Pixel coordinate grounding data:
********

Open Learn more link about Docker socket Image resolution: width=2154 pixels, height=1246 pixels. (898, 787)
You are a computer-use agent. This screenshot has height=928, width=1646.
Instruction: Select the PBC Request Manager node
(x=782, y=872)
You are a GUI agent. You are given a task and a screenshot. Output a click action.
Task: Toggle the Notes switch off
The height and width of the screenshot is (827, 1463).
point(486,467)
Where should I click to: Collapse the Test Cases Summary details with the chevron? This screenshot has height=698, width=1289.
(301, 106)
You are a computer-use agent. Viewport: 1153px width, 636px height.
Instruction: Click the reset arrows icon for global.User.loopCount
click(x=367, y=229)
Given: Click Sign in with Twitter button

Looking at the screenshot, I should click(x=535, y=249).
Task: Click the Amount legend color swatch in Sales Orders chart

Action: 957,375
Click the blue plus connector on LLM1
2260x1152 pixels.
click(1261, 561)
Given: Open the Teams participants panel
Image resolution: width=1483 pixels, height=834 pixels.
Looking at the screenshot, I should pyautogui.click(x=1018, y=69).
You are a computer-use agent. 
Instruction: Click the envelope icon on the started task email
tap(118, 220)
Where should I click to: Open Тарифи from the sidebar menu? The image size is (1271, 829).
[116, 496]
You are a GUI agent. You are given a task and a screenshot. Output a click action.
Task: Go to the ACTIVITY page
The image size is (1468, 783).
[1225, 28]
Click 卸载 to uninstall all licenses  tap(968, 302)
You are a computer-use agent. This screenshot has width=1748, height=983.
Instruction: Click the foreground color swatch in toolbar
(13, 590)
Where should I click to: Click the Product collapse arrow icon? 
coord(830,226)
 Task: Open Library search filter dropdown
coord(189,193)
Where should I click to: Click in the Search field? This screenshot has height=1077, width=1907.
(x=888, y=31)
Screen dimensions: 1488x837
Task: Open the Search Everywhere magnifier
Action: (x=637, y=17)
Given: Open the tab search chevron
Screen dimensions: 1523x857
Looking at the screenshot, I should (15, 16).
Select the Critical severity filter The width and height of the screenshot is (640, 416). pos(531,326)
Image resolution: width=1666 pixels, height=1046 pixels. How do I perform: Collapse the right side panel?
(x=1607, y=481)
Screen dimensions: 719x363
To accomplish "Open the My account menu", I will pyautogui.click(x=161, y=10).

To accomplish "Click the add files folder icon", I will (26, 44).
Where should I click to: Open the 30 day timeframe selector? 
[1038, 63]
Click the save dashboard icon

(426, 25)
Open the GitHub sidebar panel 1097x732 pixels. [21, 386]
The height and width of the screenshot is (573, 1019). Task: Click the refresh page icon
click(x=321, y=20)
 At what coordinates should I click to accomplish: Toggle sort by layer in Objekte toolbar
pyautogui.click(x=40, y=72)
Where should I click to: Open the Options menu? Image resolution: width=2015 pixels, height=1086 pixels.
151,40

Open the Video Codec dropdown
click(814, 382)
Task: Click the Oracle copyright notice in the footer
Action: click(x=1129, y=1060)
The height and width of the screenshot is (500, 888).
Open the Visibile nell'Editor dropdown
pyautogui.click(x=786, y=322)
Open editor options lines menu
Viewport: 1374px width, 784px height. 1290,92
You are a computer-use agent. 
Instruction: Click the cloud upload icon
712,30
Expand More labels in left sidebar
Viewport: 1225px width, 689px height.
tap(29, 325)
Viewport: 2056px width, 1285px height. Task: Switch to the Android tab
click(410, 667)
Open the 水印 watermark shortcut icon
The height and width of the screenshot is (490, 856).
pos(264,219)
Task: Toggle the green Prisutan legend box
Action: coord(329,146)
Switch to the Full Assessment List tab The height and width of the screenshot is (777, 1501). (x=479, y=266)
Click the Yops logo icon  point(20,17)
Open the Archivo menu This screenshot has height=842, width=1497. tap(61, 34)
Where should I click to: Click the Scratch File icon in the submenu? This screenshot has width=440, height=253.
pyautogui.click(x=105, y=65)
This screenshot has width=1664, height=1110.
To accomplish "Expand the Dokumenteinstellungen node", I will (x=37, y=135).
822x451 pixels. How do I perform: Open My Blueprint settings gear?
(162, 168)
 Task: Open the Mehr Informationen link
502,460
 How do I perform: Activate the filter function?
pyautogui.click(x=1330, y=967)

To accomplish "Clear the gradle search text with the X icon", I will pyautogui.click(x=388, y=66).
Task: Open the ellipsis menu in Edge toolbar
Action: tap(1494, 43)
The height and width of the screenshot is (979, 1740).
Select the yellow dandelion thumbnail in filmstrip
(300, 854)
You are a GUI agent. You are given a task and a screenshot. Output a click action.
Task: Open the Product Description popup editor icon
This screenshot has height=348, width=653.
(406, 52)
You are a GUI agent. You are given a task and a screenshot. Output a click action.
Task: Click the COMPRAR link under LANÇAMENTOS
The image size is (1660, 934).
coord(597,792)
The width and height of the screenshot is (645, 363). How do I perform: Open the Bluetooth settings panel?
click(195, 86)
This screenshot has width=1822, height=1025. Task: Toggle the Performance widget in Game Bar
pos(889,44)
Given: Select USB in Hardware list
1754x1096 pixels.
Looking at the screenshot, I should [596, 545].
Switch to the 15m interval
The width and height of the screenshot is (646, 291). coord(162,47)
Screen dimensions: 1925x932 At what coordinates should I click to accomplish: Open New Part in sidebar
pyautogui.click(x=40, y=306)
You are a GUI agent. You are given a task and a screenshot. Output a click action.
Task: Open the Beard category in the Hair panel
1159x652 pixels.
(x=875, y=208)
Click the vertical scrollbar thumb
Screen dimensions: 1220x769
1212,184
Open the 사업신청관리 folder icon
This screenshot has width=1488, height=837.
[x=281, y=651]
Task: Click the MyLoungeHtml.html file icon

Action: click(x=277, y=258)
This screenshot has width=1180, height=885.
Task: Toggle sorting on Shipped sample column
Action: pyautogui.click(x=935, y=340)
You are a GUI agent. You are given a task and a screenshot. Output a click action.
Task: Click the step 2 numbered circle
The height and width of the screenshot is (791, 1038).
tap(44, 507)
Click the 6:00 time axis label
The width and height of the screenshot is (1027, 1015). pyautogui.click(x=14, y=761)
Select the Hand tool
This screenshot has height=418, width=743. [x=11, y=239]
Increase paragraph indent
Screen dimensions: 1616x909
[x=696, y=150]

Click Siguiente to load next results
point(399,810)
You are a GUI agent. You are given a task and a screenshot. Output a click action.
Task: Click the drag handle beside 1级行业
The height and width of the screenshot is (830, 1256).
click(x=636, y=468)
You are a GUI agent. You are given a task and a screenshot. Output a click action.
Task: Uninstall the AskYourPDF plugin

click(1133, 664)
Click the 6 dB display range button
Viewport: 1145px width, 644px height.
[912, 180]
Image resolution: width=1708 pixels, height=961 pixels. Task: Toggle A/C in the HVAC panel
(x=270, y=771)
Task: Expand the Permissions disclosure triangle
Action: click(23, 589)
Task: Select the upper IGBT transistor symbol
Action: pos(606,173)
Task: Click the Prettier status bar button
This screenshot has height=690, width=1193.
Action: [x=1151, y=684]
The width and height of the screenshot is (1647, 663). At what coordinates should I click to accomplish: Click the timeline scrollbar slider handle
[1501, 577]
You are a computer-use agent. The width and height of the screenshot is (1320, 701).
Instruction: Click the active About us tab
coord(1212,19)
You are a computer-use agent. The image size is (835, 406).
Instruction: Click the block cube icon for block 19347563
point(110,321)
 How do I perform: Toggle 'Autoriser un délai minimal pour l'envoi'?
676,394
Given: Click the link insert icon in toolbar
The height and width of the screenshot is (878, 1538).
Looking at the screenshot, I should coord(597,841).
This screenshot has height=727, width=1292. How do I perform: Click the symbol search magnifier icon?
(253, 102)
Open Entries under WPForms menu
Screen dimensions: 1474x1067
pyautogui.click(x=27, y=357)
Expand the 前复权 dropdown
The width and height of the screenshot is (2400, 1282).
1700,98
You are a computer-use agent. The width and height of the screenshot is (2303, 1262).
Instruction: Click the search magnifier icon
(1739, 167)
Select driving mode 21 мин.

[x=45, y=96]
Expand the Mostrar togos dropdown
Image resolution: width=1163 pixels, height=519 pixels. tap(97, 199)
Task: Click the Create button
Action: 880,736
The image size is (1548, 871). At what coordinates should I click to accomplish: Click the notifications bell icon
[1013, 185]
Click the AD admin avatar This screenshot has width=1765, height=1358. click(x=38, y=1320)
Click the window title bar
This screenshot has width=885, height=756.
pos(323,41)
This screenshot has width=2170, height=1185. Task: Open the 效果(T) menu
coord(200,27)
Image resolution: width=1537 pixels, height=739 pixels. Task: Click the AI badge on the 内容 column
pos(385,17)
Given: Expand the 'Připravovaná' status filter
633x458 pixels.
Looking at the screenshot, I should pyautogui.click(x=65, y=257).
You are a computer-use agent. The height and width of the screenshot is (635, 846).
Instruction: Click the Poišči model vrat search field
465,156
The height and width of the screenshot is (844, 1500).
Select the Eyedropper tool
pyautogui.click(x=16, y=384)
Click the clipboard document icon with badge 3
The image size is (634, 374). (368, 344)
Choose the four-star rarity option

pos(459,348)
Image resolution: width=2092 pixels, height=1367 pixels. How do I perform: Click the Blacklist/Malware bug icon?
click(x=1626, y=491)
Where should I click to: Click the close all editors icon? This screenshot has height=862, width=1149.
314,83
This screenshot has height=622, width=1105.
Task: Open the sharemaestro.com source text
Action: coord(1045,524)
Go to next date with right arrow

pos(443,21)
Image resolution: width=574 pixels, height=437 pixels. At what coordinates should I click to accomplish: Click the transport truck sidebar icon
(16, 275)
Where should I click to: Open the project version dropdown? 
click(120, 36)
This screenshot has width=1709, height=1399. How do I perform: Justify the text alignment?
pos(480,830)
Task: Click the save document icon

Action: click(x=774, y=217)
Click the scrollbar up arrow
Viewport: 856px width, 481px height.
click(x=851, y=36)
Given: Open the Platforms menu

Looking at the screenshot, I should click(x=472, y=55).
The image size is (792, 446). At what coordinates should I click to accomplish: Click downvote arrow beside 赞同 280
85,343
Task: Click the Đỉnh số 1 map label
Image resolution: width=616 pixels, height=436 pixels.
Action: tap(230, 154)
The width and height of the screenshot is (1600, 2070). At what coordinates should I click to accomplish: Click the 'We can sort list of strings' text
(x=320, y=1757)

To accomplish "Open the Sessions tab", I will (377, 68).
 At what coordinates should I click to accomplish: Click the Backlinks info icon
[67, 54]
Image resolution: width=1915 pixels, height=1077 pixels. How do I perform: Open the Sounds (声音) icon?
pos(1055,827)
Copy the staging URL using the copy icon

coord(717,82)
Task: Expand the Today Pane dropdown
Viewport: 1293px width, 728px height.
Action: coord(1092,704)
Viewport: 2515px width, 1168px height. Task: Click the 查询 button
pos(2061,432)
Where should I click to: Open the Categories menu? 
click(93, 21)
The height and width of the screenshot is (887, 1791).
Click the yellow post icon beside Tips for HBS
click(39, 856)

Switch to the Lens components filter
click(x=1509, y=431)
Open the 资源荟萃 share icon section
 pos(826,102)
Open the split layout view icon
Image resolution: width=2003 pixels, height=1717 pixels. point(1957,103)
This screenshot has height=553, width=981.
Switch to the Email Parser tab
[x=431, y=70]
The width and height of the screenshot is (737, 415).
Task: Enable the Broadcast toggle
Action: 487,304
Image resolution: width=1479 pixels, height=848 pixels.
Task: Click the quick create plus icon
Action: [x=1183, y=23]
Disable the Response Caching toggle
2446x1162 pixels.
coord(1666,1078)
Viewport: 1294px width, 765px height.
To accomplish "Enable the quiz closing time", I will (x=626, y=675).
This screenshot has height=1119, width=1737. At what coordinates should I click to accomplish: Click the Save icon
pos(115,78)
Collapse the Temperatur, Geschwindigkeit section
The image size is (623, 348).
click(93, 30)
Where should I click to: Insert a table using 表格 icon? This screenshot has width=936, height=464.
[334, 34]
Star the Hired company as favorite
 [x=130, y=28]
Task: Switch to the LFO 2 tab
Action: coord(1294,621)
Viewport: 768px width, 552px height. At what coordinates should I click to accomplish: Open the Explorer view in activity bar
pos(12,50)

********

## Your objective
Check the entries above for the word "under" and copy every line where it turns up.

## Answer space
Task: Click the COMPRAR link under LANÇAMENTOS
Open Entries under WPForms menu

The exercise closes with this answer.